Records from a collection
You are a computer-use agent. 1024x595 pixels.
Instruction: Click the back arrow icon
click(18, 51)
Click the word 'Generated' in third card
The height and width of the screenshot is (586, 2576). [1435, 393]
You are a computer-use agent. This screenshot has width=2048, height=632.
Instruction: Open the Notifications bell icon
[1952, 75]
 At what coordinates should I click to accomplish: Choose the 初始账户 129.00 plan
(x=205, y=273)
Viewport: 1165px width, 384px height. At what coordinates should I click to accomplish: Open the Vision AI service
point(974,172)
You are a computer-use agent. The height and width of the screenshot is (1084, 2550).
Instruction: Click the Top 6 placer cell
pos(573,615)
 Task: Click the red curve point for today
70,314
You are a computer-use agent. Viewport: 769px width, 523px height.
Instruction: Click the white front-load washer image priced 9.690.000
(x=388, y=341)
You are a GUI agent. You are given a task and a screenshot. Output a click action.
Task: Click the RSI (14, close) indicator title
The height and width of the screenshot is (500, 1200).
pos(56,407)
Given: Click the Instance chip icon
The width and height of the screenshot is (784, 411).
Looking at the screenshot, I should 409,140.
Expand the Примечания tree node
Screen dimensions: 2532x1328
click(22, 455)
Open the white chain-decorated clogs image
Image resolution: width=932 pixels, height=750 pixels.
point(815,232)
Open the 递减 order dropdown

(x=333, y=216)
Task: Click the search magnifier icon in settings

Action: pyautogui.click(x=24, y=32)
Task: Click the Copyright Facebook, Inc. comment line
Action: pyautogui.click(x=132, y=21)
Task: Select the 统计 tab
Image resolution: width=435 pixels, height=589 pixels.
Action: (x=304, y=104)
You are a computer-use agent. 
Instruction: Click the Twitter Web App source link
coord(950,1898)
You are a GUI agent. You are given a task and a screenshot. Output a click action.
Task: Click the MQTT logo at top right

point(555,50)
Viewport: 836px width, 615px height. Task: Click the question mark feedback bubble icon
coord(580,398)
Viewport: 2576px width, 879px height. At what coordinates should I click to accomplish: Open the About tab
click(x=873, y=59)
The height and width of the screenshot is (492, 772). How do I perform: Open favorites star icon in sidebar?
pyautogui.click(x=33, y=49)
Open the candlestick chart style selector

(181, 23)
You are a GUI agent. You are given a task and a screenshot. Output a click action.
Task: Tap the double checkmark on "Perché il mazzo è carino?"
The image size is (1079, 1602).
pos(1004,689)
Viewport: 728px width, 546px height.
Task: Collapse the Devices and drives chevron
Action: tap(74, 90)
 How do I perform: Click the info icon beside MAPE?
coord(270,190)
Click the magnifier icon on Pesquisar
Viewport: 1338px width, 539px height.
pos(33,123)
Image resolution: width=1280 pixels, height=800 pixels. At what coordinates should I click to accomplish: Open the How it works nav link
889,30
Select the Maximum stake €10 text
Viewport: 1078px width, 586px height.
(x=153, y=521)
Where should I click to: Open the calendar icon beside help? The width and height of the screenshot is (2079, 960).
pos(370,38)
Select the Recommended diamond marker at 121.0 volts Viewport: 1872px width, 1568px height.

◆ REQUIREMENT: Lay out everything from the line containing "The height and width of the screenshot is (492, 772)." down to the end of the entries as a Markdown table with the columns Row and Line, numbering each row and leaving out blank lines.

◆ FINISHED EXERCISE:
| Row | Line |
|---|---|
| 1 | The height and width of the screenshot is (492, 772). How do I perform: Open favorites star icon in sidebar? |
| 2 | pyautogui.click(x=33, y=49) |
| 3 | Open the candlestick chart style selector |
| 4 | (181, 23) |
| 5 | You are a GUI agent. You are given a task and a screenshot. Output a click action. |
| 6 | Task: Tap the double checkmark on "Perché il mazzo è carino?" |
| 7 | The image size is (1079, 1602). |
| 8 | pos(1004,689) |
| 9 | Viewport: 728px width, 546px height. |
| 10 | Task: Collapse the Devices and drives chevron |
| 11 | Action: tap(74, 90) |
| 12 |  How do I perform: Click the info icon beside MAPE? |
| 13 | coord(270,190) |
| 14 | Click the magnifier icon on Pesquisar |
| 15 | Viewport: 1338px width, 539px height. |
| 16 | pos(33,123) |
| 17 | Image resolution: width=1280 pixels, height=800 pixels. At what coordinates should I click to accomplish: Open the How it works nav link |
| 18 | 889,30 |
| 19 | Select the Maximum stake €10 text |
| 20 | Viewport: 1078px width, 586px height. |
| 21 | (x=153, y=521) |
| 22 | Where should I click to: Open the calendar icon beside help? The width and height of the screenshot is (2079, 960). |
| 23 | pos(370,38) |
| 24 | Select the Recommended diamond marker at 121.0 volts Viewport: 1872px width, 1568px height. |